Blue Cross and Blue Shield of North Carolina (Blue Cross NC) announced today an investment of $325,000 toward the Johnson C. Smith University (JCSU) Sustainability Village expansion. The investment will fund the construction of three new buildings and support year-round harvests to benefit West Charlotte communities. 

The Sustainability Village was developed in 2013 by JCSU to address food access issues in the Northwest Corridor of Charlotte. The village launched with a greenhouse, aquaponics facility and hydroponics garden. Students at JCSU maintain facilities, market harvests and conduct outreach to local communities to promote nutrition education and community garden development. Harvests include fresh produce, vegetables and tilapia sold at two local farmers’ markets in West Charlotte. 
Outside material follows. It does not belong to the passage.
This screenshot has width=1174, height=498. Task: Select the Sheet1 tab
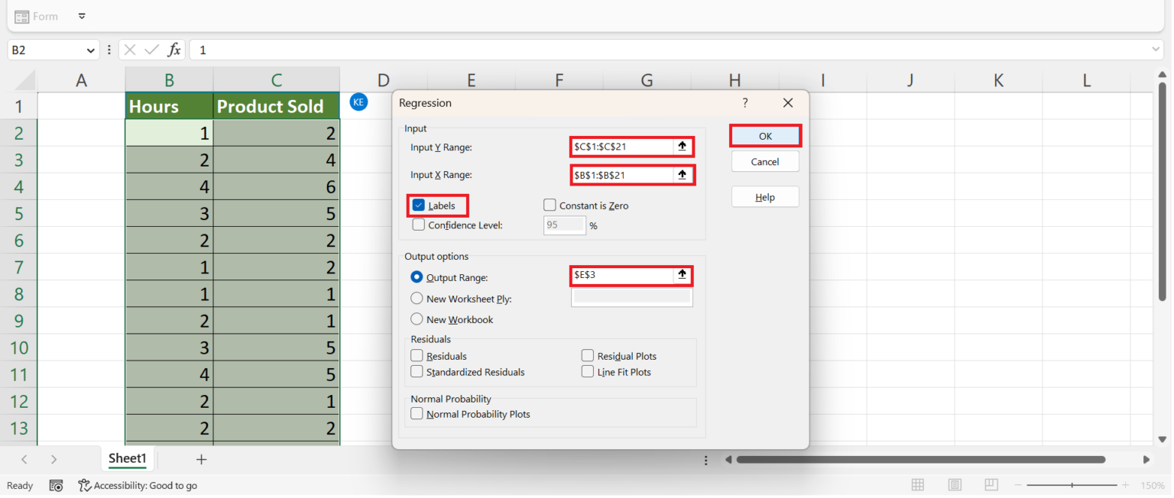click(127, 458)
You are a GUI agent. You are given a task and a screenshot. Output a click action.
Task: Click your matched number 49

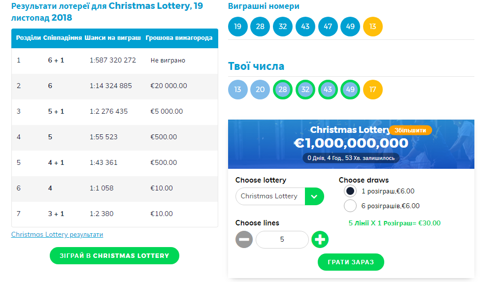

“The Sustainability Village is an important step toward addressing food insecurity in West Charlotte,” said Mike Restaino, Blue Cross NC District Manager of Community Relations. “Improving the health and well-being of North Carolinians in West Charlotte is a goal JCSU and Blue Cross NC share, and one that sets an example for communities across the state.” 

The Sustainability Village expansion will allow for the addition of two hydroponics facilities and one aquaponics facility that will increase production capacity between four to five times current levels. The resulting year-round harvest will play an integral role in addressing food access issues in the surrounding West Charlotte community.                              

“We hope to continue chipping at our mission of addressing food insecurity in the community, building our academic programs on campus and building stronger community partnerships aimed at addressing the unbearable social and economic inequalities that residents in our community face daily by virtue of their zip codes,” said Dr. Otienoburu, director of JCSU’s Center for Renewable Energy and Sustainability.  

The Northwest Corridor represents two areas of Charlotte and Mecklenburg County considered to be food deserts. The USDA defines food deserts as “parts of the country vapid of fresh fruit, vegetables, and other healthful whole foods, usually found in impoverished areas. This is largely due to a lack of grocery stores, farmers’ markets and healthy food providers.”[1] The percentage of residents within greater West Charlotte that receive food and nutritional assistance ranges from 24 percent to 41 percent, with the nearest full-service grocery store at least 5-10 miles away.

Research has shown that greater coordination between health care organizations and communities in addressing social needs such as food insecurity can reduce overall health care expenditures by as much as 10 percent.[2] Addressing hunger and food access issues like those found in West Charlotte is an important part of improving overall community health outcomes within the city and the state.

“This partnership is pivotal in providing students opportunities to address food insecurity issues, as well as enhance their entrepreneurial spirit,” said JCSU President Clarence D. Armbrister. “We are grateful for this investment and look forward to continuing the work with Blue Cross North Carolina to change community health for the better.”